I’m starting to look at this. My particular application is going to be mostly about building Docker images, so I need to merge together some files from the file system and maybe some artifacts from Maven.

hlship22:10:15

I understand the middleware concept, but I’m having trouble getting started with the whole filesystem thing.

micha22:10:45

do you have a small example of what you'd like to do?

hlship22:10:53

Like, I guess I should a new tmpdir and copy files into it, commit!, then run Docker in a subshell.

hlship22:10:08

Not a small example, not public. Still exploratory.

hlship22:10:55

Ok, what would this look like. Combine a folder that contains Dockerfile and a couple of other files. Add in a Maven artifact w/ transitive dependencies. Shell out to Docker to run a docker command on that directory.

hlship22:10:22

Do this in a way that makes sense for perhaps 20 or more Docker images.

micha22:10:27

that looks like the standard boot pattern to me

micha22:10:40

if i am not misunderstanding

hlship22:10:40

Later complications: may treat many of the input files as template, want to edit them while copying them into final position.

micha22:10:05

sure that's what boot is designed for

hlship22:10:09

I’m at hour one of using boot, give or take. Just getting my feet wet.

micha22:10:32

ok so the general pattern is a sequence of transformations of the "fileset"

micha22:10:49

it's a little similar to transients maybe in clojure

micha22:10:09

where there is mutation going on in a place that is hidden from the rest of the program

micha22:10:22

and the thing that is passed around updates atomically and immutably

micha22:10:34

the fileset value is what is passed from task to task

hlship22:10:36

which is very cool

micha22:10:44

thanks 🙂

micha22:10:03

each task uses temp directories for its mutation and whatever craziness it does

hlship22:10:14

and there will be craziness

micha22:10:20

it can populate the temp dirs from tthe fileset value it receives from the task that called it

micha22:10:43

and after the craziness it can add those temp dirs to the fileset

micha22:10:52

and commit! then pass the fileset on to the next task

micha22:10:15

since the fileset is an immutable value you can do aggressive caching

micha22:10:27

to make the copying you need to do more efficient

micha22:10:13

so suppose you have some process that expects files in the filesystem in certain places

hlship22:10:28

(bated breath)

Instruction 1:
In the chat about using boot to build Docker images, what is passed from task to task?
Instruction 2:
Continue the chat about using boot to build Docker images, picking up right after its final line.

Source records
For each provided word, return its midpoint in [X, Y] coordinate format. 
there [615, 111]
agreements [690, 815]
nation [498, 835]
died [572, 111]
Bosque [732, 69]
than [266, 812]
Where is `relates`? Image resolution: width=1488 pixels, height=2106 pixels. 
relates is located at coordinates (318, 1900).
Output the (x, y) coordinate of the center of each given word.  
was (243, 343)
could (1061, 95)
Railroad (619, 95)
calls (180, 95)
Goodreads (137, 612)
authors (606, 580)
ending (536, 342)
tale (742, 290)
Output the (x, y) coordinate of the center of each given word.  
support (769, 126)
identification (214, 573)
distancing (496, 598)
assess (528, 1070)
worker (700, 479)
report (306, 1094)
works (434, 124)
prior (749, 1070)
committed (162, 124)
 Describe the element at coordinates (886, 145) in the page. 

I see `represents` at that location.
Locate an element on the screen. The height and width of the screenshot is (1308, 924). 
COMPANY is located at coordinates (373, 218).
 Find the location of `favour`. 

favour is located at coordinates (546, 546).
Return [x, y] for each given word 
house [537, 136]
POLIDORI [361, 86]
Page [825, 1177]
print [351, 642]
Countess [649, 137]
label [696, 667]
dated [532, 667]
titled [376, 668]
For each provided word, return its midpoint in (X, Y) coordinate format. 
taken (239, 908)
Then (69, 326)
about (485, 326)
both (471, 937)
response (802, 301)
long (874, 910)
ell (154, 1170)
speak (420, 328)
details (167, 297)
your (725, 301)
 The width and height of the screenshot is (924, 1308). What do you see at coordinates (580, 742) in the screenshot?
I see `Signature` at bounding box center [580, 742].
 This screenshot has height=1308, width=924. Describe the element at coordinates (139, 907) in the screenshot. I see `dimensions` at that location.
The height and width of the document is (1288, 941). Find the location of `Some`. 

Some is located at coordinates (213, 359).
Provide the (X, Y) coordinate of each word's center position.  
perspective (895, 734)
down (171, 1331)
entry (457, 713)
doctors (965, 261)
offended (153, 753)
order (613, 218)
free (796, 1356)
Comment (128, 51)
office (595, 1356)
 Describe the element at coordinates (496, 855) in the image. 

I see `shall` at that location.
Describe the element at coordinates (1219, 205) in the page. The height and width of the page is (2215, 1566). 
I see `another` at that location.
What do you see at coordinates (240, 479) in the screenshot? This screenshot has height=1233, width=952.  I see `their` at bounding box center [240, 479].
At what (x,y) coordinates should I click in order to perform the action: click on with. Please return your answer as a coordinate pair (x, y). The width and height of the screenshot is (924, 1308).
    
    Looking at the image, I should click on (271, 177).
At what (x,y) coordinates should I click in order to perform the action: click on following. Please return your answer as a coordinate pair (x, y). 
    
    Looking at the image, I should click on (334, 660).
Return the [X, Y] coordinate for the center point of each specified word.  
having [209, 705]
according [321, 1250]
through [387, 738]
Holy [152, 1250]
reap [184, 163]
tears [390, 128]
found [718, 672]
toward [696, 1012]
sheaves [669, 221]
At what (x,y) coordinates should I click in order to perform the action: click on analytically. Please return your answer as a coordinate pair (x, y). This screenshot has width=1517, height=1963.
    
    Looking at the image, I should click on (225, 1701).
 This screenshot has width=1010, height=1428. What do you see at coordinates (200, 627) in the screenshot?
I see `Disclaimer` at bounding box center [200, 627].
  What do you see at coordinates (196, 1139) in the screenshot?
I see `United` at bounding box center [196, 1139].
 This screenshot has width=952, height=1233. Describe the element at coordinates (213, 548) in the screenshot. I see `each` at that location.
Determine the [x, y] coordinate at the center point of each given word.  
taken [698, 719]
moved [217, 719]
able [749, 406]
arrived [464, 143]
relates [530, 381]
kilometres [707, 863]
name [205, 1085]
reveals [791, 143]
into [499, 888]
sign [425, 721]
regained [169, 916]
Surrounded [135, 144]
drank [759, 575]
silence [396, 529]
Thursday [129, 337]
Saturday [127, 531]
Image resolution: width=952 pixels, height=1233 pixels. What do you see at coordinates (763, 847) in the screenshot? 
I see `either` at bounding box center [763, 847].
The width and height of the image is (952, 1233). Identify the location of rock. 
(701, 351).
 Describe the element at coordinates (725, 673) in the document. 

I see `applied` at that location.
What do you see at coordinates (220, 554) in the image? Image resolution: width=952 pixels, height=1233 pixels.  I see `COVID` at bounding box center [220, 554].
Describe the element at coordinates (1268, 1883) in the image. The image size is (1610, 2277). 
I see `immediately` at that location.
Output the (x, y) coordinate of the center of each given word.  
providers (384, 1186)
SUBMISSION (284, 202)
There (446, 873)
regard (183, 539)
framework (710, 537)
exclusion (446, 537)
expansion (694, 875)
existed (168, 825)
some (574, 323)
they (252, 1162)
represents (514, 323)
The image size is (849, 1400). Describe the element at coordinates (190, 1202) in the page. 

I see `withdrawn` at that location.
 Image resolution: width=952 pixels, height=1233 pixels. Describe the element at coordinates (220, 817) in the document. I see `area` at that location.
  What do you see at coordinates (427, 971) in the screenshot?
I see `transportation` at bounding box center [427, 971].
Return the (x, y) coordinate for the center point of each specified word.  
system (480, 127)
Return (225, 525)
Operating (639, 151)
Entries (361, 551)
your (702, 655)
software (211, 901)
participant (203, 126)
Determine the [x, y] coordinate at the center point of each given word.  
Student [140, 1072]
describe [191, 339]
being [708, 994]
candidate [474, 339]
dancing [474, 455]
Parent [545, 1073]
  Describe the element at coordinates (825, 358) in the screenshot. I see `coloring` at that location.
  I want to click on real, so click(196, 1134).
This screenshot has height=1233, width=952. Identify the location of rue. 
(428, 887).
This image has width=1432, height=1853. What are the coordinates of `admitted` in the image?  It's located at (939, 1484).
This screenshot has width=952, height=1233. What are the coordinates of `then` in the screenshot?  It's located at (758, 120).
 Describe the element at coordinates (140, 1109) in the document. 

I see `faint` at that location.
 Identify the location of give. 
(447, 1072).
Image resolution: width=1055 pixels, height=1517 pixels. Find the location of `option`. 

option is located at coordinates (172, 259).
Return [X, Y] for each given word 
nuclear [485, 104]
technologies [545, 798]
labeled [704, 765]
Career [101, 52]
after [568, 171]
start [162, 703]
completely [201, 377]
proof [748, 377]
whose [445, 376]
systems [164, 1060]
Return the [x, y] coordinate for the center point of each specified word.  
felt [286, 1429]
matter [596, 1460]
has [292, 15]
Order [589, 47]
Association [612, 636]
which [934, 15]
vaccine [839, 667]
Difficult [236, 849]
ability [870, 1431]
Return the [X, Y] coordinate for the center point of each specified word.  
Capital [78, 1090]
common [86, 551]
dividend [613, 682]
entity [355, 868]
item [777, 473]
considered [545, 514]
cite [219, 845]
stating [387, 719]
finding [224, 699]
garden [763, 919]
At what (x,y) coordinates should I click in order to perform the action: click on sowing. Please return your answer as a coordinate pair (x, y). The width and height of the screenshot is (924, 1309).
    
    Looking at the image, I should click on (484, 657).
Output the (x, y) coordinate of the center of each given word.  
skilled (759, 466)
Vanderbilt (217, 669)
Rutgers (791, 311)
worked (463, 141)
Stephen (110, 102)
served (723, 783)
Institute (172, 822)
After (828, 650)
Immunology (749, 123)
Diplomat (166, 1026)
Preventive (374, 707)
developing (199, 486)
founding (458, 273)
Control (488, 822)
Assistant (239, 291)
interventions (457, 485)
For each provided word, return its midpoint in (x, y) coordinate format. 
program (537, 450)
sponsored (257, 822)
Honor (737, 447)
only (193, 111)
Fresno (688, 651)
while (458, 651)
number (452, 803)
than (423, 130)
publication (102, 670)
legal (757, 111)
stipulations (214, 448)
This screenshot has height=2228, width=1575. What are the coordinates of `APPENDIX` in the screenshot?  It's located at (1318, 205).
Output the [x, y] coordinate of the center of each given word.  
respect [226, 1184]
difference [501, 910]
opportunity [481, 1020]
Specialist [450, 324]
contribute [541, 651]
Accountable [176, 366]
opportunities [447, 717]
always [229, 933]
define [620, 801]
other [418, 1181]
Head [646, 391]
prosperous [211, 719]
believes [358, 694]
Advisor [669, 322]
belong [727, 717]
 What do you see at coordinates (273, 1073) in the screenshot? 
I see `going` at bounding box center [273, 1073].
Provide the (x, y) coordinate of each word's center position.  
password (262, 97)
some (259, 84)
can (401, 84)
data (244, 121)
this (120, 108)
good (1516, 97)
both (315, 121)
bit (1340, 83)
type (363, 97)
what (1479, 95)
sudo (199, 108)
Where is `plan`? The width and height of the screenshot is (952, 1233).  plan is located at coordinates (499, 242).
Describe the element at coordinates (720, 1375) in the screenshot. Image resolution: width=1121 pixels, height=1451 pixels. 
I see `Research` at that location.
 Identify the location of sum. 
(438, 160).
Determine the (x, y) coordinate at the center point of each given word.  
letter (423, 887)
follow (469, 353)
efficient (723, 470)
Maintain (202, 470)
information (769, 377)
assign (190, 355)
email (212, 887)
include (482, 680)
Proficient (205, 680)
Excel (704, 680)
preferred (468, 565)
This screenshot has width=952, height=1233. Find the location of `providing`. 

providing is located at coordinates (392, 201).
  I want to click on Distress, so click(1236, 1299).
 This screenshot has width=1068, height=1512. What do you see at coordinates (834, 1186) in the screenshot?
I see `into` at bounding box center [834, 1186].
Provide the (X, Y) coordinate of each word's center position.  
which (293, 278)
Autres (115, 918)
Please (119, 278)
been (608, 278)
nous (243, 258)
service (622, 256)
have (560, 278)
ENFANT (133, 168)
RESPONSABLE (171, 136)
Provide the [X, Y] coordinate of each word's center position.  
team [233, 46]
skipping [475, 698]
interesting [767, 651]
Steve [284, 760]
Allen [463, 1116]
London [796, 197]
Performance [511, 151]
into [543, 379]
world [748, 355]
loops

Reply 1:
The fileset value is passed from task to task.

Reply 2:
micha22:10:28

and it expects to be able to write to some directory or directories

micha22:10:52

this can easily cause issues if you have many of these kinds of processes that all want to own the same filesystem

micha22:10:06

they would need to know all about each other so they don't step on each other's toes

micha22:10:15

in boot you would make a task for each process

micha22:10:27

in the task you would first allocate a temp directory or two

micha22:10:30

like this

micha22:10:50

(deftask foo
  []
  (let [tmp (boot.core/tmp-dir!)]
    ...

micha22:10:10

that temp dir's lifetime is one boot pipeline

micha22:10:36

that is the place where you will have the crazy process dump the artifacts it emits

micha22:10:00

you can also make temp dirs for the inputs to the process

micha22:10:16

so then to set things up and do the work:

micha22:10:52

(deftask foo []
  (let [tmp (tmp-dir!)]
    (with-pre-wrap [fileset]
      (doit :output-dir (.getPath tmp))
      (-> fileset (add-resource tmp) commit!))))

micha22:10:10

where doit does the actual work

micha22:10:36

with-pre-wrap is a macro that emits the middleware

micha22:10:48

just sugar

hlship22:10:06

So maybe I want to build a pipeline where I do a couple of steps: move the simple files to the output dir, move the editted files to the output dir, move the Maven artifacts to the output dir, then run Docker on that output dir … what does that look like?

micha22:10:13

how do the maven artifacts relate to docker?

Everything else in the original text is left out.